I remember a book about the ubiquitous stone walls in Kentucky horse country. The author explained how they came to be, how they disappeared into hillocks of rock, and how they sank back into the soil. Frost heaved stones out of the ground every winter, and farmers endlessly piled them onto the edges of their fields every summer. The stones were stacked and filled into walls, but after many years, weather and erosion consigned the stones back into the earth in a sinking process which all heavy stones must endure.

Today, even the locations of some old walls can only be estimated, in spite of the labor invested into them over many years.

Cemetery monuments–in fact, whole cemeteries–disappear in this manner, taking their inscriptions with them. The identities and locations of the dead are not resurrected unless a caring relative intervenes.

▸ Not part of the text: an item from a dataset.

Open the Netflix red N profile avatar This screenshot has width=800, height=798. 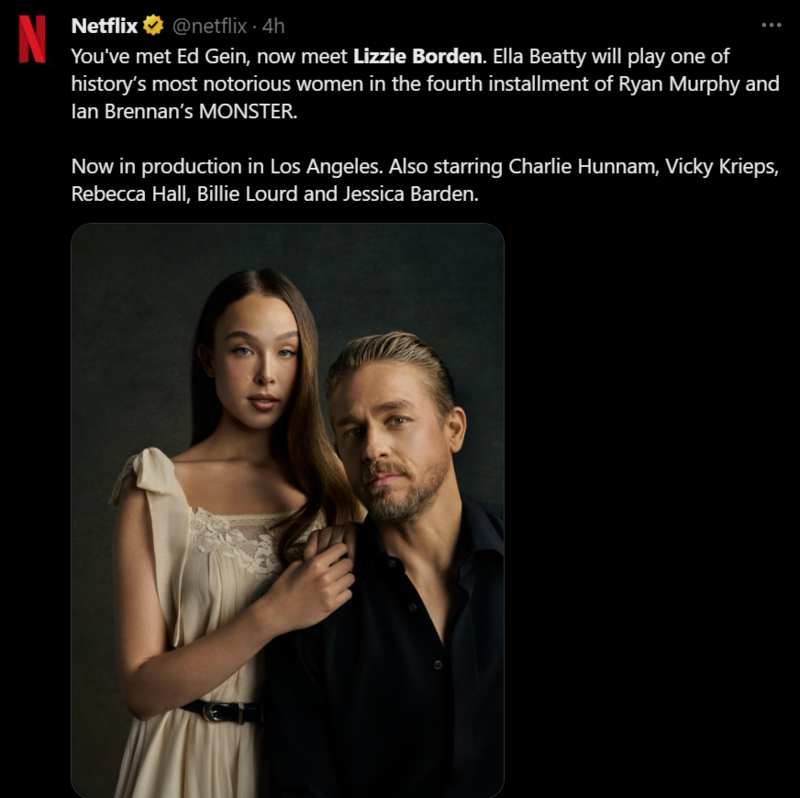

My grandfather’s generation was slighted in the monument department. He lived too late to be conscripted into the Great War, and by the time the next conflagration arrived, he was considered too old to serve. My father slipped through a similar gap between the Korean and Vietnam wars. Whole families lived their lives between one glut of glorious war dead and the next–to their good fortune, but at the cost of corporate memory.

William A. Osborn in 1965

William A. Osborn in 1965.

Grandpa was fortunate, however, to have left the elevators he built. With his name forged into the manhole covers and plaques set into concrete walls, his legacy seems more certain. Grain elevators are a durable memorial–but much like the trees in the park, they only represent him until no one remembers. Eventually, his great and useful contribution to the world will pass into utility, then into obsolescence.

Like the silver maple tree, the elevators will come down when they no longer serve. The plaques and covers will be recycled, and even his name will disappear. And those who loved William Arthur Osborn, beloved father and grandfather, will be past knowing when they go.